In my interview, I shared a picture that was taken during the week of graduation in 1967. My parents had driven from Oregon to be there as their first child graduated from college. Also visiting the campus that weekend was Col. Harland Sanders of Kentucky Fried Chicken. I had been a recipient of grant funds that Sanders gave to the college. He also donated the carillon bells that had been recently installed to play that weekend.
I not only was appreciative of the financial assistance Sanders provided, but I also felt honored to meet him. I have often bragged about my relationship with him, and have shared the picture of the two of us at graduation with many through the years. I still think of him occasionally when our family makes a visit to a KFC, and I contain myself when I get the urge to tell strangers that I once knew Col. Harland Sanders.
During the interview, I also gave a good description of what it was like living in the residence halls in the late ‘60s by sharing a poem about dorm rules that was presented to the incoming female students. Back then, no men were allowed on the floors that housed our rooms, except during certain evening hours. We had to sign in every evening and, if you were late, you would receive a “campus” for the following Saturday night, which meant you couldn’t leave the dorm. Though strict, these rules provided security, a continuation of similar guidance we had in our parents’ homes.

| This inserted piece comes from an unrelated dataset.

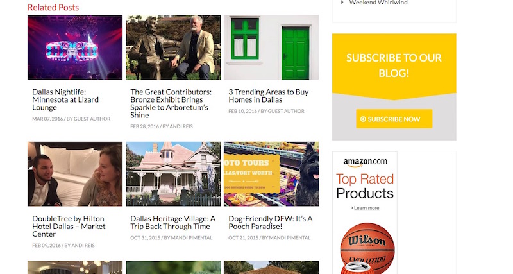Read 3 Trending Areas to Buy Homes

pyautogui.click(x=268, y=96)
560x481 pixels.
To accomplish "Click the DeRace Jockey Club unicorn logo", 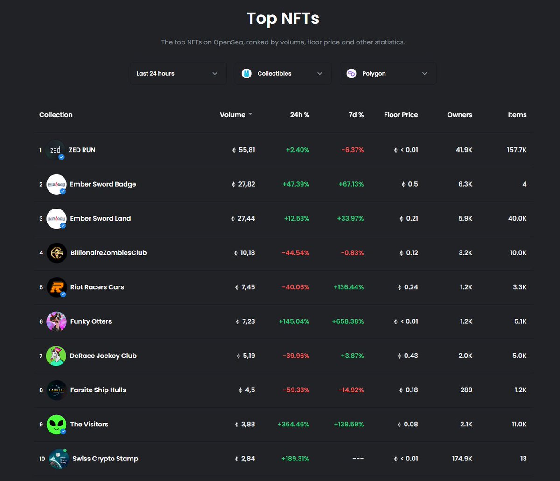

I also recalled, when I lived on the third floor of Memorial Hall, hearing pebbles hitting the window. I would lower a basket out the window and my male friends, who didn’t have the same hours, would put in food from Bob’s Hamburgers for us to enjoy.
Through the Storytellers project, I realized that my story is unique — as is the story of each of my fellow graduates. Through our stories and our support, we can continue to make an impact on the future and mission of Aurora University.